Le projet s’adressant à un public scolaire, surtout les élèves du 3e cycle du primaire, on ne s’adresse pas à lui de la même façon qu’à un public adulte. Pour rejoindre ce public, Marie-Ève a eu l’idée de choisir un chat comme guide. C’est un chat de ruelle qui s’appelle Duplessis et qui est bleu. Nous jouons entre fiction et réalité. Fiction parce que, parfois, des personnages de Michel Tremblay apparaissent sur un balcon ou dans la ruelle, mais en même temps, ces personnages ont été inspirés de sa vie. Donc fiction ou réalité?

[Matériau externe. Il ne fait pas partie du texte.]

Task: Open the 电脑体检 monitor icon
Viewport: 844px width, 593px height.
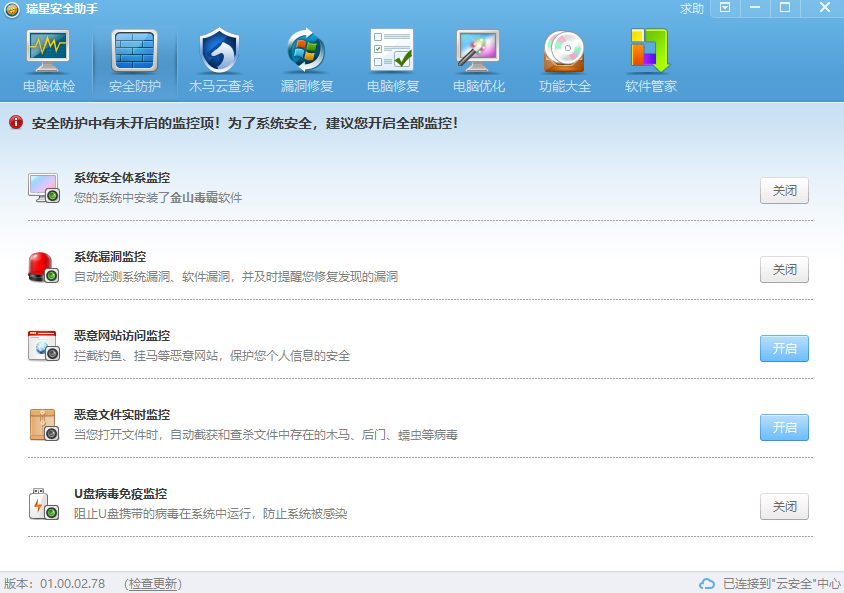Action: point(48,52)
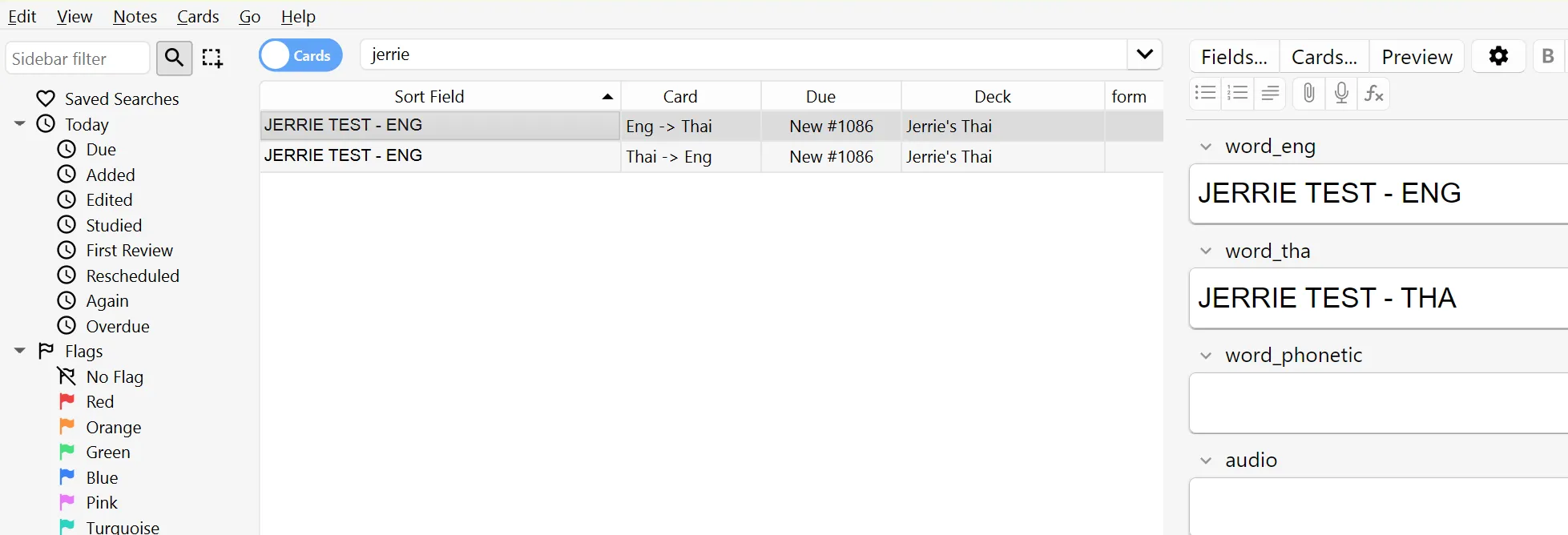Collapse the Today tree section

coord(20,124)
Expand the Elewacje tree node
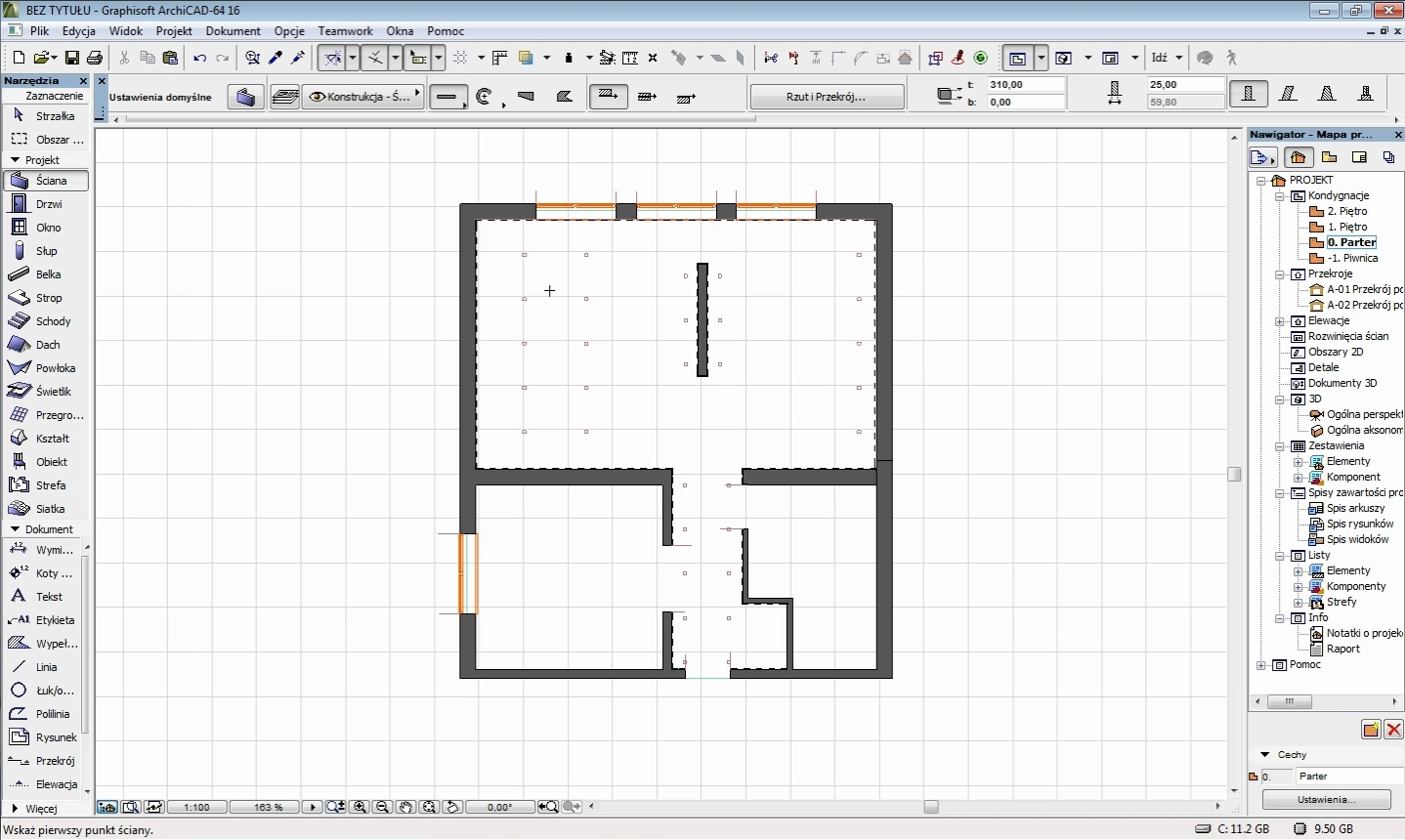 [1280, 321]
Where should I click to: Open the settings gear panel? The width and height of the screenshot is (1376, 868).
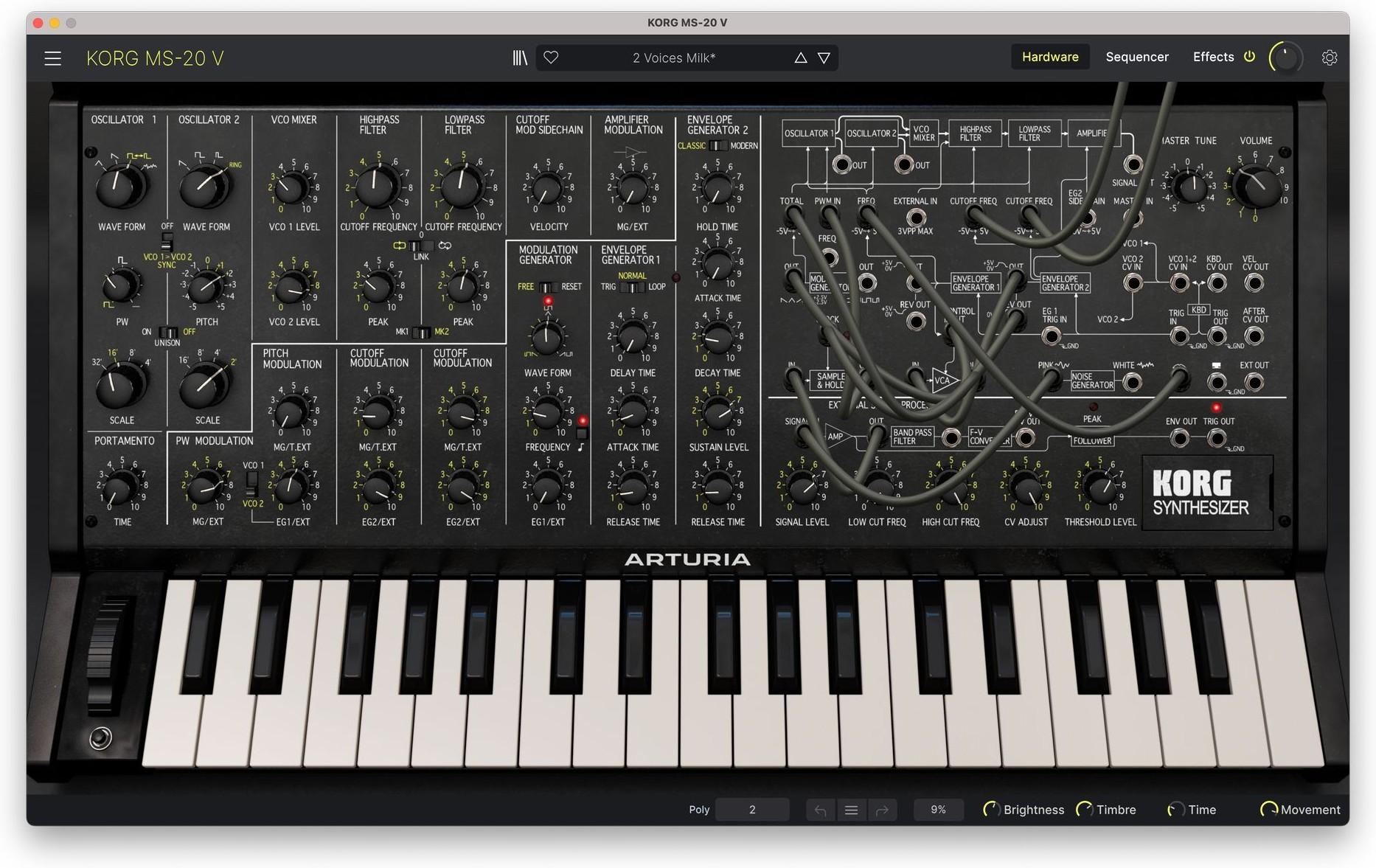click(x=1330, y=57)
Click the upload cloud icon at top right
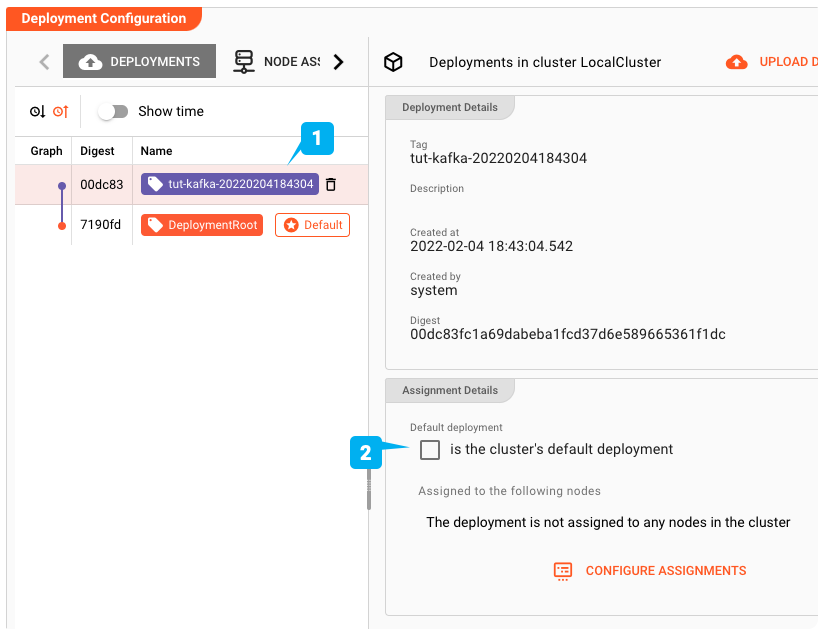 (x=736, y=62)
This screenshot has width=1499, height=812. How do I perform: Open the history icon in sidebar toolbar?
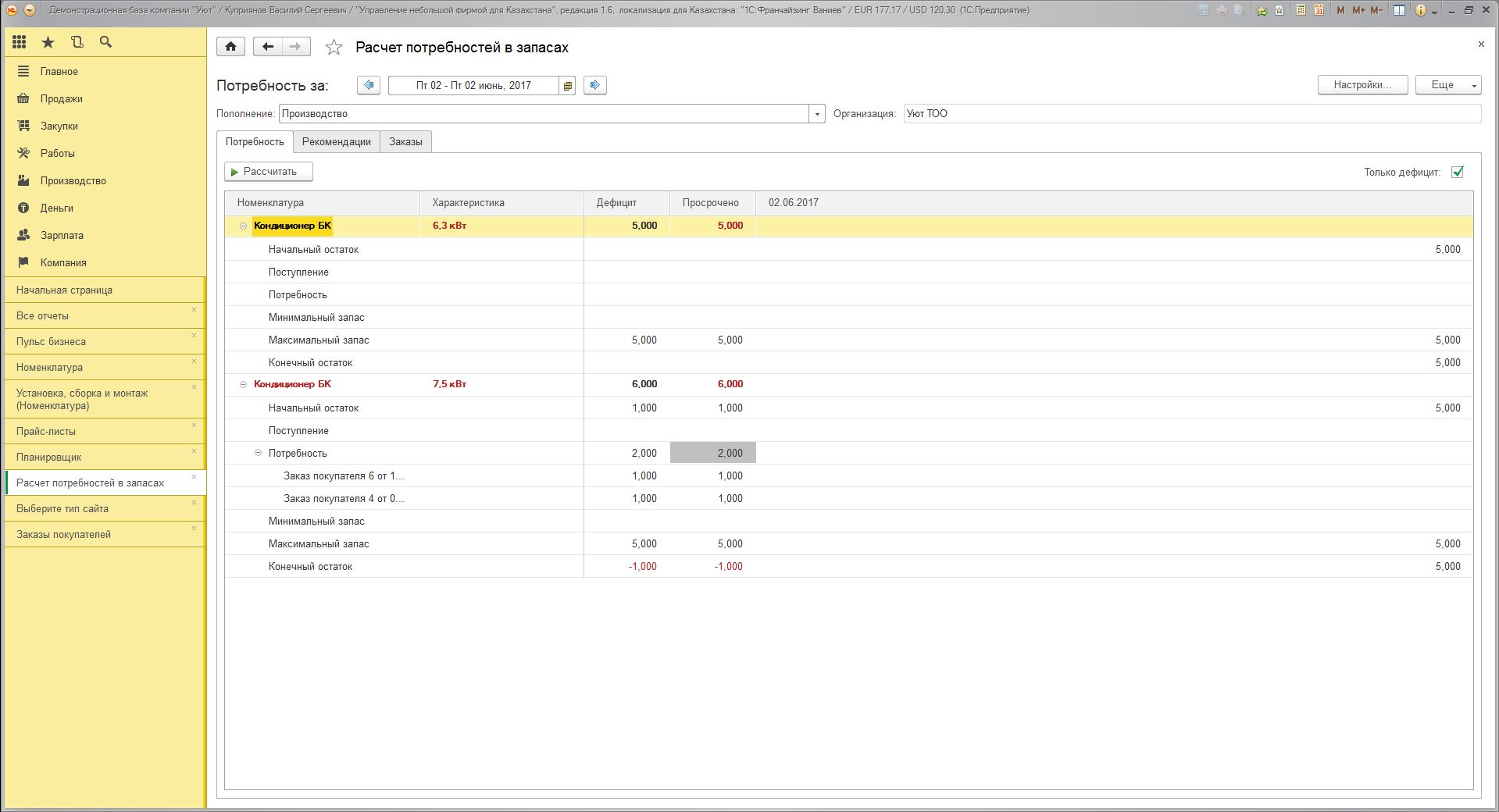[x=77, y=42]
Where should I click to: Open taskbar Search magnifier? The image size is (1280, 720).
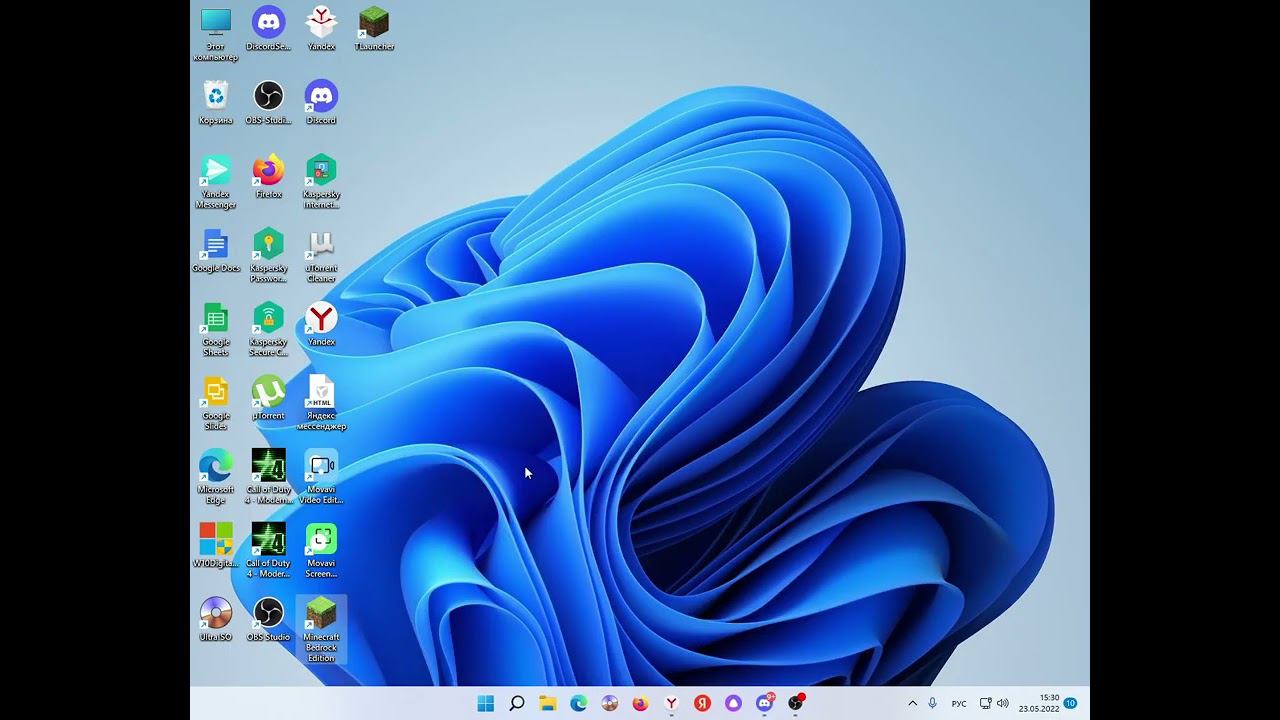517,703
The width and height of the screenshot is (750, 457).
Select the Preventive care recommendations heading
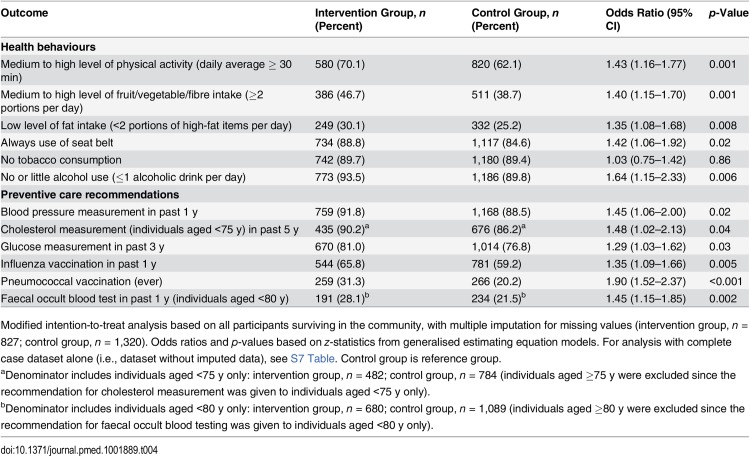[90, 195]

Ces balados sont une manière d’entrer dans la vie de Tremblay et dans sa façon de voir les choses, mais surtout d’entrer dans la vie d’un quartier, c’est ça qui est important. Le balado nous permet de mettre en lumière ce quartier qui était habité par la classe ouvrière. Il est intéressant de découvrir les femmes de cette époque ainsi que le contrôle de l’Église. La force de ce balado est qu’on peut vraiment sentir la difficulté du mode de vie de ce temps.
Vous avez bien expliqué pourquoi il s’agit d’un projet ayant un public scolaire primaire en tête. En revanche, pourquoi ne pas avoir élargi le public cible de ce projet pour le cégep par exemple, sachant que Michel Tremblay est probablement l’un des auteurs les plus lus dans ces institutions? Est-ce que ça pourrait vous intéresser éventuellement?
En fait, ce projet est pour tout le monde. C’est en réalisant ce projet que j’ai découvert l’œuvre de Tremblay, et j’ai pu constater que son œuvre est monumentale. On peut se laisser prendre au jeu à n’importe quel âge, malgré le fait que le narrateur soit un chat de ruelle.
Portrait Sonore a réalisé plusieurs autres projets fort intéressants. Parmi ceux-ci, on propose une balade qui fait découvrir à l’auditeur·rice l’histoire des arbres du Mont-Royal. Plusieurs projets sont en route, dont un projet sur une poète de Ville-Émard, qui s’adressera davantage à un public cégépien.